**Check your understanding:**
A – Restate the passage of the H. R. College article starting at "It is located" and ending at "(Class 12 certificate).", renaming "Junior college degrees" as "Junior college programs" wherever it occurs.
B – Name every person that the H. R. College article lists as notable alumni.
C – Extend the article on H. R. College, picking up after its final line.

##### Source document #####

Hassaram Rijhumal College of Commerce & Economics
- Other name: H. R. College
- Motto: Prosperity Through Commerce
- Type: Public
- Established: 1960
- Affiliations: HSNC University
- Principal: Pooja Ramchandani
- Students: 6000+
- Location: 123, Dinshaw Wachha Road, Churchgate, Mumbai, Maharashtra, 400020, India
- Language: English
- Website: www.hrcollege.edu
- Location within Mumbai Location within Maharashtra Location within India

= H. R. College of Commerce and Economics =

Autonomous educational institute in Churchgate, Mumbai, India

Hassaram Rijhumal College of Commerce and Economics, commonly known as HR College, is an autonomous (since 2007) educational institute located in Churchgate, Mumbai. It is run by the Hyderabad (Sindh) National Collegiate Board and is affiliated with the HSNC University.

It was the second college in Maharashtra (after KC College, Churchgate) to be accredited 'A' grade with a score of 87.95% by the NAAC (National Assessment & Accreditation Council) under the revised scheme in 2002.

It is located adjacent to Kishinchand Chellaram College, and shares a building with the KC Law College.

==College Leadership==
Indu Shahani, a noted academic and former Sheriff of Mumbai, is a former principal of HR College.

Currently, Pooja Ramchandani is the principal in charge of the college.

==Courses==
The courses offered by the institute can be broadly classified into two categories; Junior college degrees & Senior college degrees.

Junior college degrees include 11th grade (FYJC) & 12th grade (SYJC) courses. For this, it is affiliated with Maharashtra State Education Board. This includes the High School passing certificate (Class 12 certificate).

Senior college degrees offered by the institute include courses such as B.COM, BMS, BAF, BBI, BFM, BAMMC, and BVoc(Retail Management), BVoc(Wealth Management) and BVoc(Tourism and Hospitality Management). For this, it is affiliated to the HSNC University.

==HSNC University==
In 2019, it was announced that HR College will be part of the second cluster university in Mumbai called HSNC Cluster University. This cluster university would also include (and be led by) KC College. They were officially supposed to become part of the cluster university from academic year 2020-21.

==Notable alumni==

- Manmeet Pritam Singh Arora, Judge at the High Court of Delhi
- Sooraj Barjatya, film director
- Arjun Bijlani, Indian actor
- Neil Bhatt, Indian Actor
- Shantanu Maheshwari
- Rajeev Masand, Indian Film Critic
- Kumar Mangalam Birla, Business Leader (Chairman, Aditya Birla Group)

##### Extracted records #####

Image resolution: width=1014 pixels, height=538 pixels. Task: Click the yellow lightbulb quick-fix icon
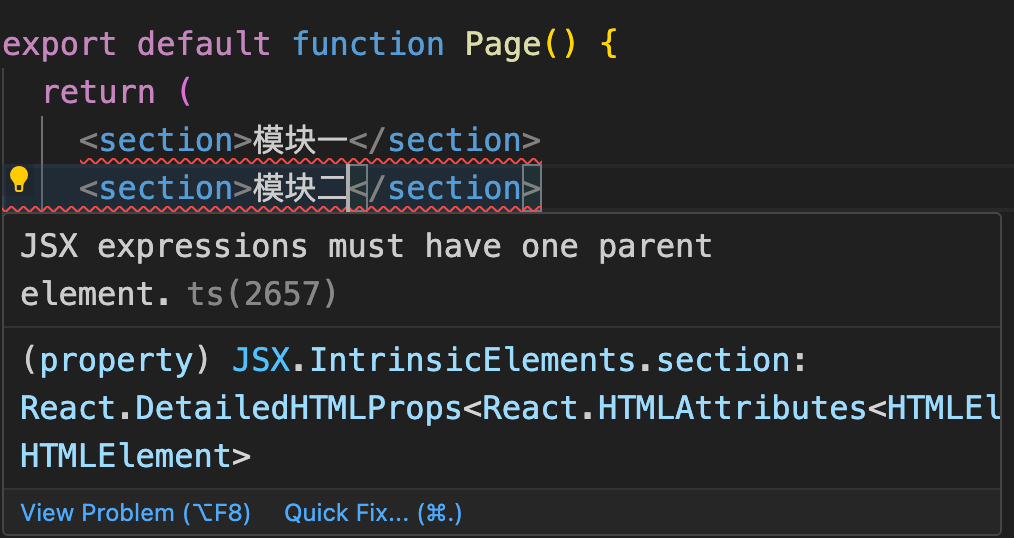click(19, 180)
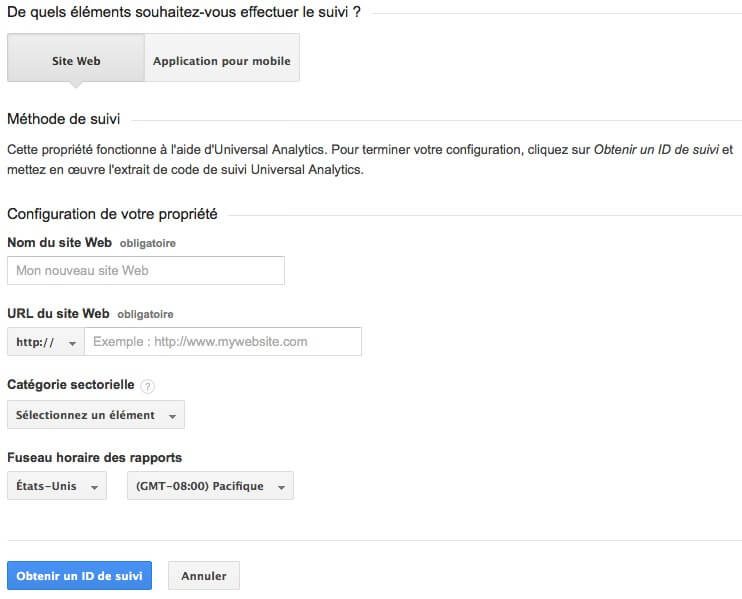742x599 pixels.
Task: Click the Méthode de suivi section heading
Action: click(64, 120)
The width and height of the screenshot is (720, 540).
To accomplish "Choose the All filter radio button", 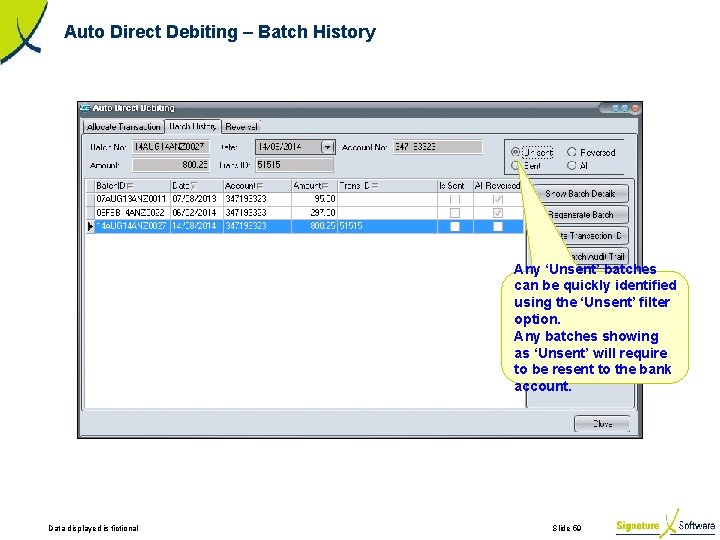I will tap(572, 165).
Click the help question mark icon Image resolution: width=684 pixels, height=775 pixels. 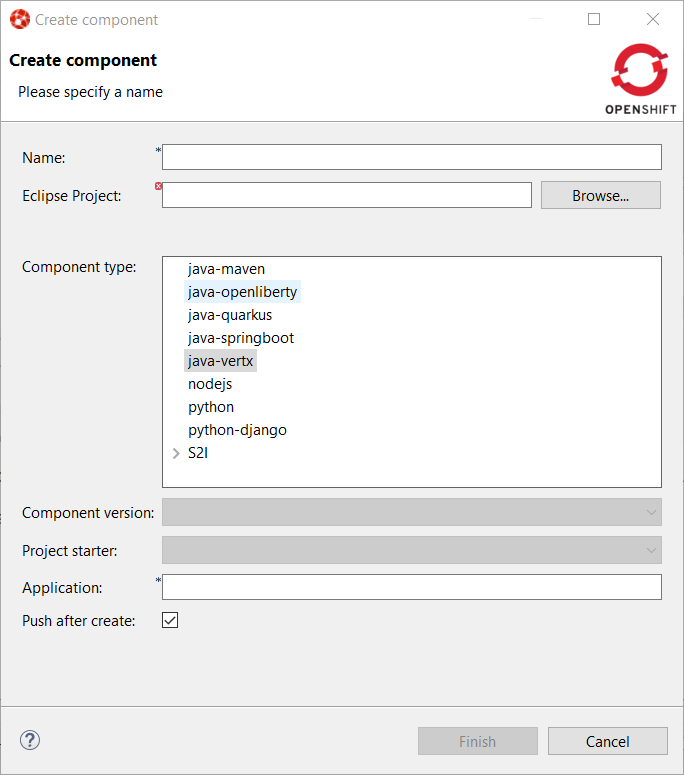point(30,740)
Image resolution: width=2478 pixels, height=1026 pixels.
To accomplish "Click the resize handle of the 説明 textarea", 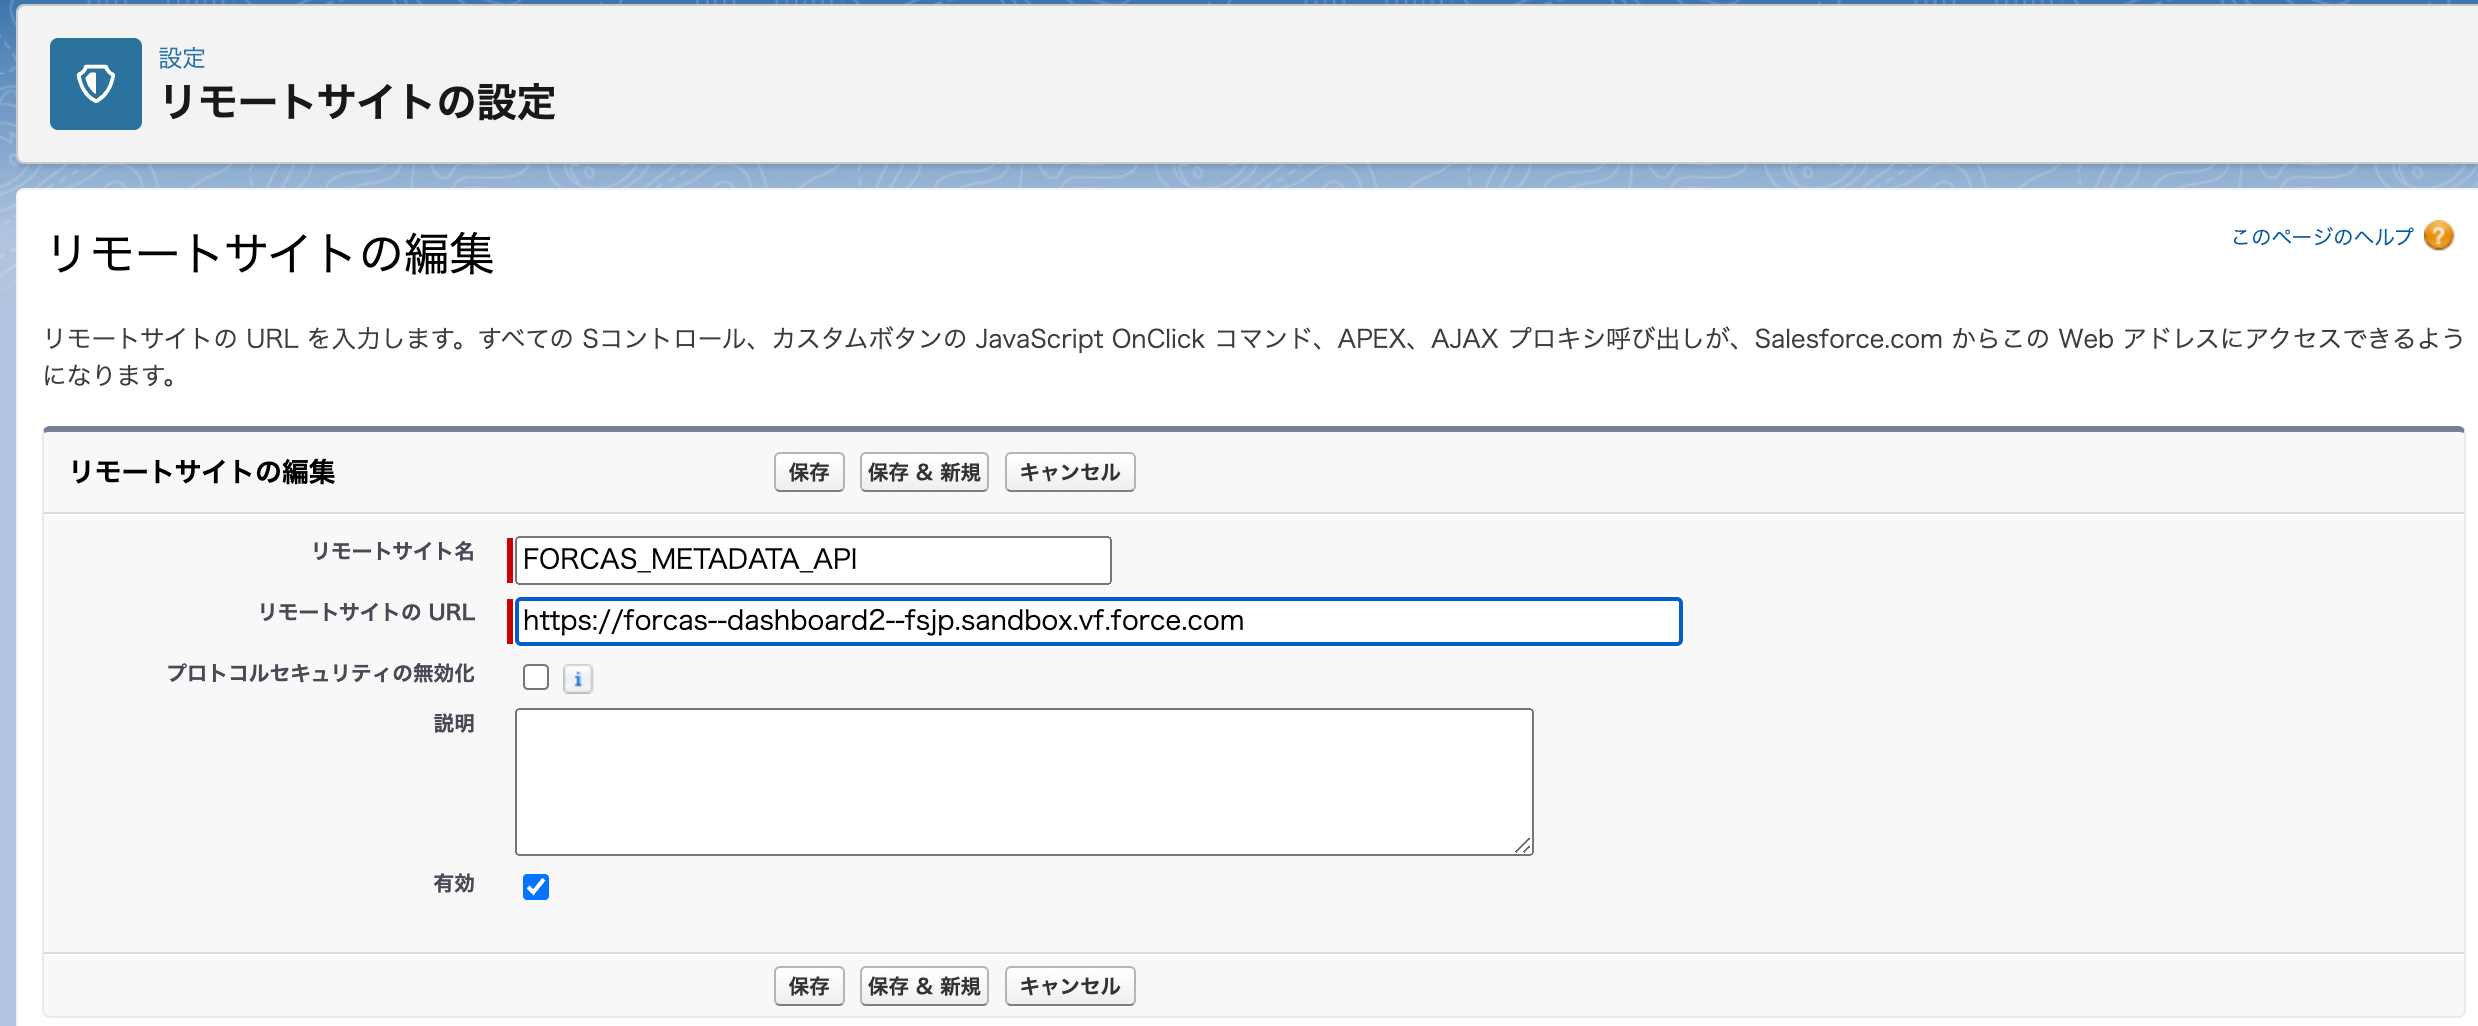I will tap(1522, 845).
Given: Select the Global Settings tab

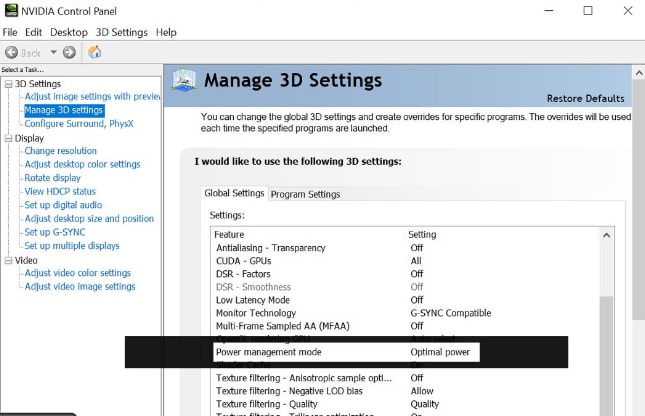Looking at the screenshot, I should (x=234, y=193).
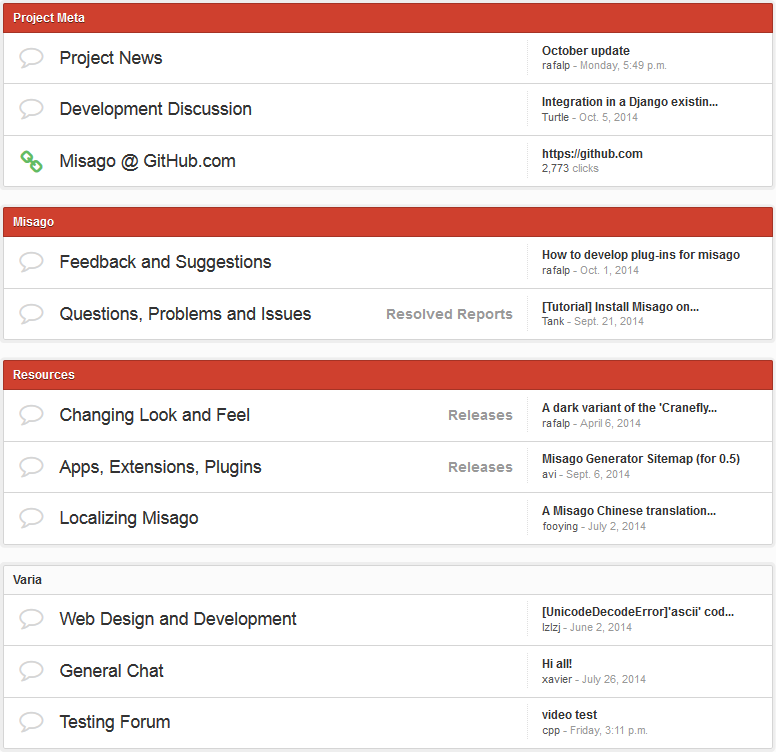Open Releases under Apps, Extensions, Plugins
This screenshot has height=752, width=776.
(480, 467)
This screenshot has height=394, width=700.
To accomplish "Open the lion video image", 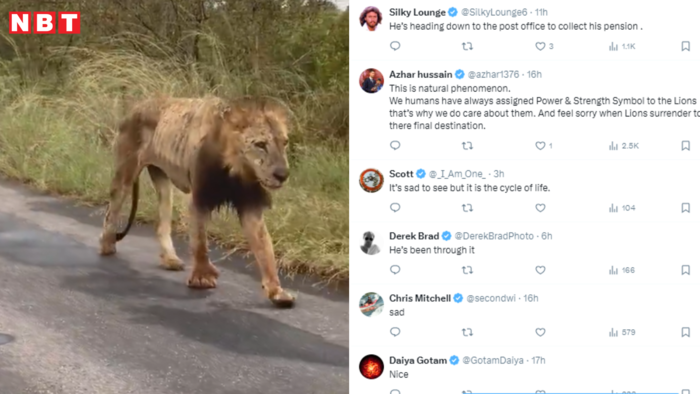I will tap(174, 197).
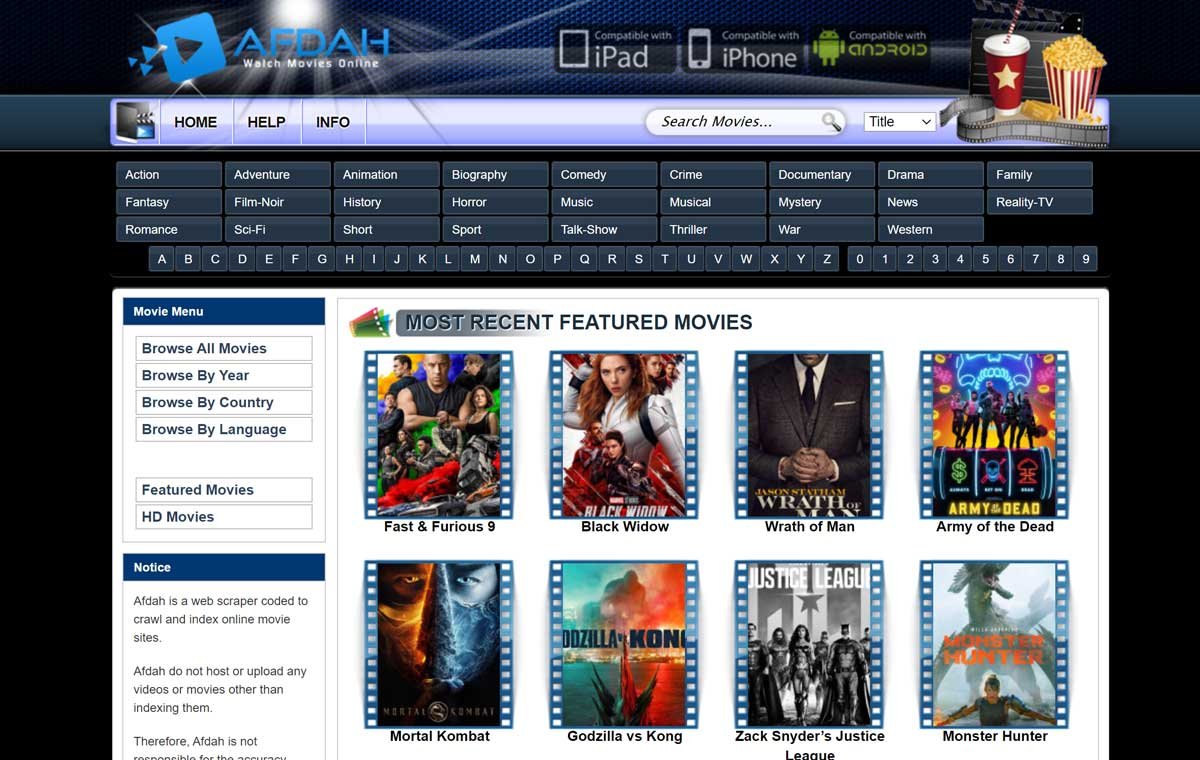
Task: Open the Title search-by dropdown
Action: point(898,120)
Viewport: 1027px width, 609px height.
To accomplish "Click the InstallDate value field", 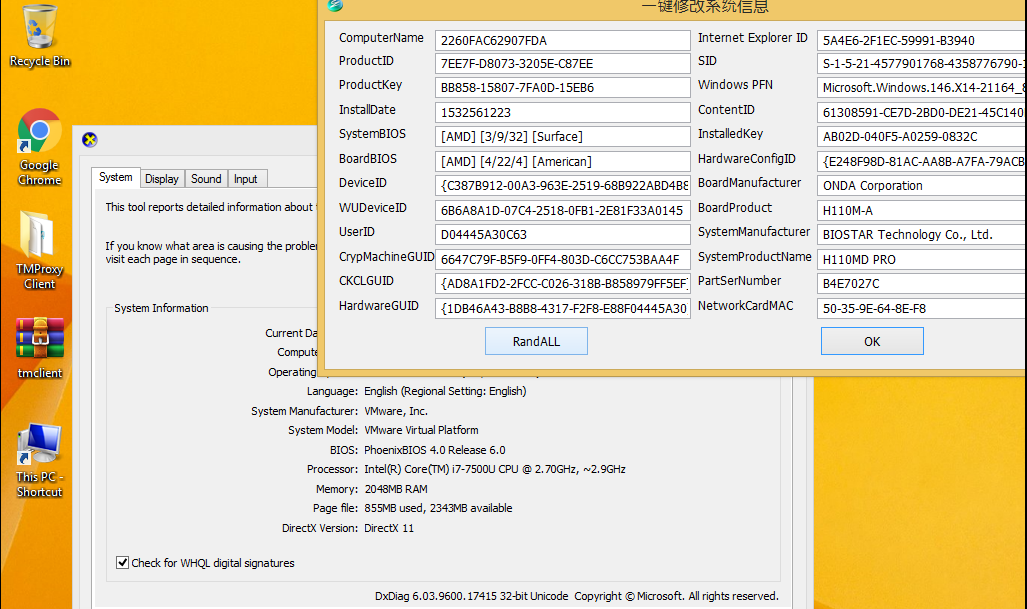I will pyautogui.click(x=562, y=113).
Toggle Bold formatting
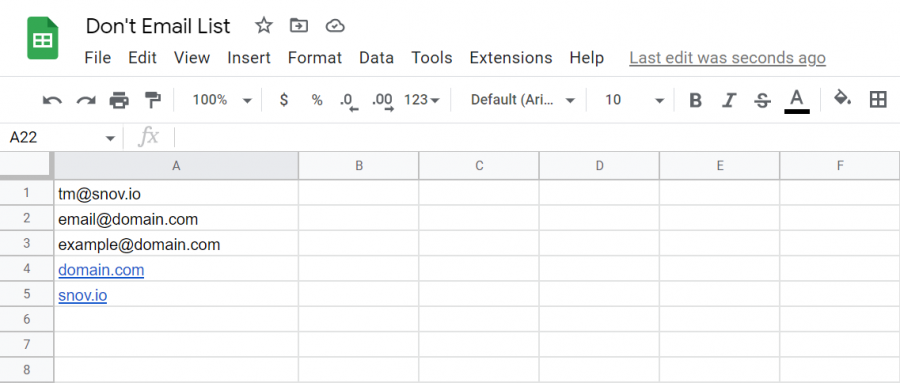 (696, 100)
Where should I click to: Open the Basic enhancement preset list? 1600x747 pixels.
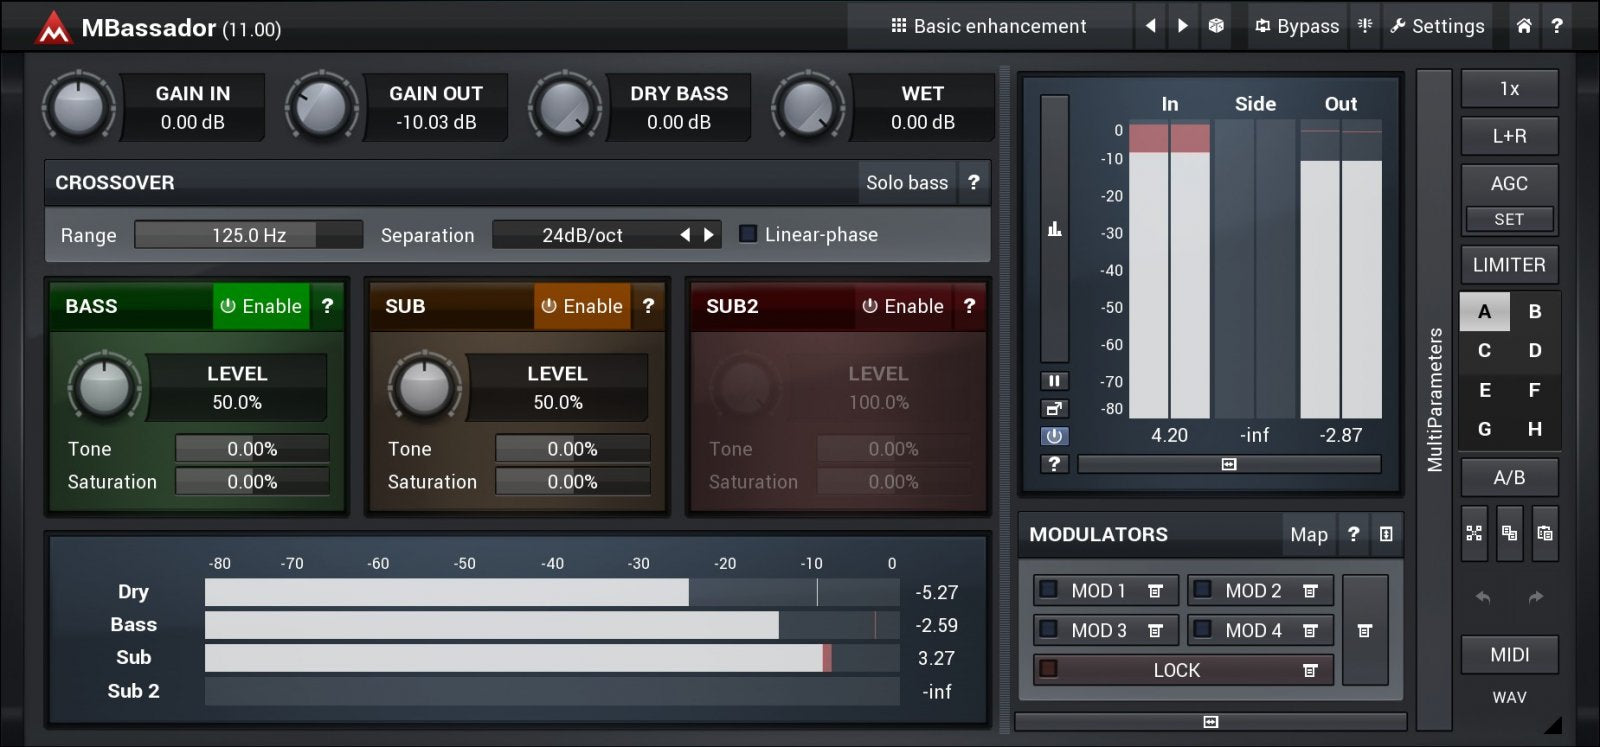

#####

**Task-by-task results:**
A –
It is located adjacent to Kishinchand Chellaram College, and shares a building with the KC Law College.

==College Leadership==
Indu Shahani, a noted academic and former Sheriff of Mumbai, is a former principal of HR College.

Currently, Pooja Ramchandani is the principal in charge of the college.

==Courses==
The courses offered by the institute can be broadly classified into two categories; Junior college programs & Senior college degrees.

Junior college programs include 11th grade (FYJC) & 12th grade (SYJC) courses. For this, it is affiliated with Maharashtra State Education Board. This includes the High School passing certificate (Class 12 certificate).

B –
Manmeet Pritam Singh Arora
Sooraj Barjatya
Arjun Bijlani
Neil Bhatt
Shantanu Maheshwari
Rajeev Masand
Kumar Mangalam Birla

C –
- Kishore Biyani, businessman
- Aarti Chabria, actress
- Varun Dhawan, actor
- Tannaz Irani, actress
- Karan Johar, Noted film director
- Karan Jotwani, model & actor
- Kunal Jaisingh, actor
- Ranbir Kapoor, actor
- Punit Malhotra, filmmaker
- Neil Nitin Mukesh, Noted actor
- Mishal Raheja, actor & entrepreneur
- Darsheel Safary, actor
- Rishabh Sanjay Shah, entrepreneur & educator
- Suniel Shetty, Notable actor
- Aftab Shivdasani, actor
- Ranveer Singh, actor
- Amyra Dastur, actress
- Sunil Lulla, CEO of BARC India & Former Group CEO of Balaji Telefilms
- Ashish Pherwani, M&E Leader, Ernst & Young India
- Parag Ajagaonkar, Principal of Narsee Monjee College
- Tarun Katial, CEO of Zee5 & Founder of Big FM
- Vikram Limaye, MD & CEO of the National Stock Exchange
- Navjot Singh Sidhu, politician & former cricketer
- Avani Davda, MD of Godrej Nature's Basket
- Sajid Nadiadwala, Film producer
- Namit Malhotra, CEO of DNEG
- Devita Saraf, Founder & CEO of VU Technologies
- Patralekha, model and actress
- Sobhita Dhulipala, model and actress
- Farhan Akhtar, Film director, actor, singer, writer & producer
- Anant Bajaj, Ex-MD of Bajaj Electricals
- Piyush Goyal, Politician & Union Cabinet Minister (Railways, Commerce, etc.)
- Gautam Singhania, Business Leader (Chairman & MD, Raymonds Textiles)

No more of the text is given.